## Задание 1:
Перепечатайте из отрывка о французской топонимике всё, начиная со слов «Топономисты Франции проделали» и вниз до слов «ничуть не меньший.».
## Задание 2:
Определите, согласуются ли с отрывком о французской топонимике следующие утверждения: (a) галльское слово, означающее ольху, встречается в старинных документах; (b) восстановленное слово внесено в галльские словари; (c) ольха названа в отрывке важным деревом, которое часто упоминали. На каждое ответьте «да» или «нет» и приведите решающие слова отрывка в точной цитате.

## Фрагмент страницы:
Дело в том, что галльских слов дошло до нас очень мало; слово «вeрно» ни в каких документах и записях не встречается. Не удивительно: ольха не такое уж важное дерево, чтобы его часто упоминать. Не гордый священный дуб, не широколиственная липа, не дерево мореплавателей — смолистая сосна! Дрова — и только...
Но во французской топонимике сохранилось много названии кельтского происхождения. Среди них подозрительными были и нередко встречающиеся имена от корня «верн»: городки Вернэ, Вернёй — в Пиренеях и в Нормандии, Верневиль на севере страны... Когда какое-либо звукосочетание упрямо повторяется в целом ряде имен, оно явно что-либо значит. Надо это значение отыскать.
Топономисты Франции проделали огромную, тонкую работу. Сопоставляя приметы пунктов, где названия {152} встречались, роясь в документах, в которых сохранилось их древнее произношение, изучая остальные галльские названия, они установили: было слово «вeрно», и значило оно «ольха».
Они восстановили древнее слово, никогда не слыша его и не видя написанным. Теперь оно введено во все галльские словари. Разве это не чудо? Разве, опять-таки, это достижение не может соперничать с самыми удивительными предсказаниями астрономов, с самыми точными реконструкциями доисторических животных, какие осуществляют палеонтологи!
«Дайте мне ископаемый зуб, и я скажу вам, каким было все животное!» — гордо заявлял Кювье. Открытие значения и формы неизвестного слова вымершего языка по топонимам — подвиг ничуть не меньший.

## Исходные данные:
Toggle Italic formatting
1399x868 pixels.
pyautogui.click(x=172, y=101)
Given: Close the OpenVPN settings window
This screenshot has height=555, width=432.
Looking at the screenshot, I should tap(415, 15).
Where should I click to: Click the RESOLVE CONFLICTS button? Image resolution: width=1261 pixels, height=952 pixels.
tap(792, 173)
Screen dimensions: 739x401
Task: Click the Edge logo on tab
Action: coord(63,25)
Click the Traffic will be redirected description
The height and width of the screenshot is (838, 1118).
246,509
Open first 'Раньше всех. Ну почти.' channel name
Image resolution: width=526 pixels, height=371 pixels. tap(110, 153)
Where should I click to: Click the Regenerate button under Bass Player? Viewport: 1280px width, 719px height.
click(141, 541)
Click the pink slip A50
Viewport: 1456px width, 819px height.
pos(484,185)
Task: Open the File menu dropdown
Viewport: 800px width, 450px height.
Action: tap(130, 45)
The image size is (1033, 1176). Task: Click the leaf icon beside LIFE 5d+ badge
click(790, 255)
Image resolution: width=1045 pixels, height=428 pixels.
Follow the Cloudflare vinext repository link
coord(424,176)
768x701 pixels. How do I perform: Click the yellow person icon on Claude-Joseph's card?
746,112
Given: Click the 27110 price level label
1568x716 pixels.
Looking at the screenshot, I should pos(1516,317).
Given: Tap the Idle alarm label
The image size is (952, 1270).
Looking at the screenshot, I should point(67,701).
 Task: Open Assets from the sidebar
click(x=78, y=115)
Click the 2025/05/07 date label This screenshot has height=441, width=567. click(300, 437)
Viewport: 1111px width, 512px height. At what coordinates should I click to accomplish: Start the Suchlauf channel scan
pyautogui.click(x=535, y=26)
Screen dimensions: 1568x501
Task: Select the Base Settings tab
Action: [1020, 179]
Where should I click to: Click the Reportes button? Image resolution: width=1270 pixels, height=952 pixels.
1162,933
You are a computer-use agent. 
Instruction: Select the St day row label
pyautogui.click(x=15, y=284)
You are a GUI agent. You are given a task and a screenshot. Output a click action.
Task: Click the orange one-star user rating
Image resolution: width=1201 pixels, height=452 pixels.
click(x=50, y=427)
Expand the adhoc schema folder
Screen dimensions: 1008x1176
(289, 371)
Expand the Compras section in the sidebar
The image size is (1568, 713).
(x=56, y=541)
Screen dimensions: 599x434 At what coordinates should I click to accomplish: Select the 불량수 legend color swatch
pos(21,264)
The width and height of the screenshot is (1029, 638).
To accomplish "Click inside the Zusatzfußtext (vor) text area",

## Ответ 1:
Топономисты Франции проделали огромную, тонкую работу. Сопоставляя приметы пунктов, где названия {152} встречались, роясь в документах, в которых сохранилось их древнее произношение, изучая остальные галльские названия, они установили: было слово «вeрно», и значило оно «ольха».
Они восстановили древнее слово, никогда не слыша его и не видя написанным. Теперь оно введено во все галльские словари. Разве это не чудо? Разве, опять-таки, это достижение не может соперничать с самыми удивительными предсказаниями астрономов, с самыми точными реконструкциями доисторических животных, какие осуществляют палеонтологи!
«Дайте мне ископаемый зуб, и я скажу вам, каким было все животное!» — гордо заявлял Кювье. Открытие значения и формы неизвестного слова вымершего языка по топонимам — подвиг ничуть не меньший.

## Ответ 2:
(a) Нет: «ни в каких документах и записях не встречается».
(b) Да: «Теперь оно введено во все галльские словари».
(c) Нет: «ольха не такое уж важное дерево, чтобы его часто упоминать».